Group challenge 1

Spatial Statistics - BIOSTAT 696/896

Michele Peruzzi

University of Michigan

Groups?

Have some groups been formed?
Troubles?
I have enabled Piazza if you need to find group partners
You could e.g. post your background (MS/PhD/what year…) and look for complementary group members

This group challenge is about getting things started with point-referenced data
The goal of this group activity is to make the first steps towards your final group project
Some of the points I include can only be completed if you have your own data
For these reasons, although not required, I very highly recommend that you begin searching for data for your final project

Spatial coordinates (latitude and longitude, or equivalent depending on the domain)
Not necessarily environmental/ecology/satellite
Must have a continuous variable that varies in space
If you do preprocessing (eg data transformations), must document everything
Check in with me before submitting your answers

Source of the data.
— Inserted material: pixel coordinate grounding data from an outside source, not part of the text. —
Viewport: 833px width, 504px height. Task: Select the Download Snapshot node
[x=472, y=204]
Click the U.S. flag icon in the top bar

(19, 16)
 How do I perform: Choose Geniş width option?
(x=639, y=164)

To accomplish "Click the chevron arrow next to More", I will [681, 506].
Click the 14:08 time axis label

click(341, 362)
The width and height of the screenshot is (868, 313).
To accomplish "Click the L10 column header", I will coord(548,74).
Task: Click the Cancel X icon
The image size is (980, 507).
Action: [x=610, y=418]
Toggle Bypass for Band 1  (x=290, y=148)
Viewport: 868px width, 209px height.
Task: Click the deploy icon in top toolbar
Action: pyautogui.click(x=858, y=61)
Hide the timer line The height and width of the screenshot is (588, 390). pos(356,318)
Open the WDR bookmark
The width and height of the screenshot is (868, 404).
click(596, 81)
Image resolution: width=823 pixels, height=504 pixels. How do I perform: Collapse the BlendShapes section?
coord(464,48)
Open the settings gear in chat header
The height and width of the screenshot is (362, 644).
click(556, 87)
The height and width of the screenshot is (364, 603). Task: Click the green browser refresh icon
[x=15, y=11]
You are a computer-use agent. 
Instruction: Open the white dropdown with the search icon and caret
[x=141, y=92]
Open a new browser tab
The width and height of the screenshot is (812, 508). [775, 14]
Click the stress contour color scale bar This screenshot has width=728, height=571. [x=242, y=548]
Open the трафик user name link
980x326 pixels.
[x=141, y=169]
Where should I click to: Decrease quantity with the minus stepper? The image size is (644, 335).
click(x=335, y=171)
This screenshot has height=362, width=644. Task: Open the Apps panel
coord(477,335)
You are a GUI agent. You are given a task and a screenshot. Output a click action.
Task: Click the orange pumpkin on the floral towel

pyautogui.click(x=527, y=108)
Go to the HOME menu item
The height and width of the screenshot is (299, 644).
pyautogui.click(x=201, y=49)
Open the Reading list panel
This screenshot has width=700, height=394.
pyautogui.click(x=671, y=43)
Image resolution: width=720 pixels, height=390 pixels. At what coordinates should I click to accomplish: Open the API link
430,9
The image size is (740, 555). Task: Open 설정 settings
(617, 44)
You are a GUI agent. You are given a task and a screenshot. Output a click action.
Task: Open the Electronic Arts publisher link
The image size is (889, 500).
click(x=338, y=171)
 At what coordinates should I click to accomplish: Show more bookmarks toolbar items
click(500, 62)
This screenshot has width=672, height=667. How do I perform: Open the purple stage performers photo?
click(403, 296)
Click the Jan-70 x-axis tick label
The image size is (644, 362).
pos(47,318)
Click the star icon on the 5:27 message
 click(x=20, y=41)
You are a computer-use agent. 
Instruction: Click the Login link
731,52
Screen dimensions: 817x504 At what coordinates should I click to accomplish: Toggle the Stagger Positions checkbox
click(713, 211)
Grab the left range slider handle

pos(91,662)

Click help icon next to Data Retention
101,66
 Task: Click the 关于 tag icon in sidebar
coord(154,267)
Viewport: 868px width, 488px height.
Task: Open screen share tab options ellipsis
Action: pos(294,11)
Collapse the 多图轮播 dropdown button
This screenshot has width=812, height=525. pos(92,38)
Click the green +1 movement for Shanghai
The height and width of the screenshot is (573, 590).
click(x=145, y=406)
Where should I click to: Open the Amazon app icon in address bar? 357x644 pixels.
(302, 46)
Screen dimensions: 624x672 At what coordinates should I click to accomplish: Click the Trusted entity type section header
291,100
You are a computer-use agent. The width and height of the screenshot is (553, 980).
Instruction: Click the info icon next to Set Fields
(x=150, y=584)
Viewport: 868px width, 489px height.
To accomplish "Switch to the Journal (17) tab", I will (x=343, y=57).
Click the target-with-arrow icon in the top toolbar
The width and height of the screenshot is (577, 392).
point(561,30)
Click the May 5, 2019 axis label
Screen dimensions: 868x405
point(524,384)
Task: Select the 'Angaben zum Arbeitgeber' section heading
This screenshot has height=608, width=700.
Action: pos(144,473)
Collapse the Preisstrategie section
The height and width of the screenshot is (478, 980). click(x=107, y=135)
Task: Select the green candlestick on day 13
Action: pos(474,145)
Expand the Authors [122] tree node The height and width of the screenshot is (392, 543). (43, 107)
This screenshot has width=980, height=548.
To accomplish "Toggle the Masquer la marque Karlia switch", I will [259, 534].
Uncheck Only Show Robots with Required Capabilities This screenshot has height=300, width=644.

Link, citation.
Overall data description (number of observations, number of variables)
Are there missing data? Is there a pattern or an intuitive reason for the missingness?
What is in the dataset? Describe each column. Summary statistics. Correlation analysis (non-spatial is ok). Preliminary data analysis using methods that you know
Make summary figures based on non-spatial descriptive statistics
Describe the spatial component of the data: what is the spatial domain, its dimension, how are observations indexed in space? Do you think modeling covariance as decaying with distance is appropriate?
Visualize the empirical covariogram for the variable of interest. Does the variogram suggest spatial dependence in the data?
Map the data. Map the spatial variables, and write short but meaningful captions for your figures.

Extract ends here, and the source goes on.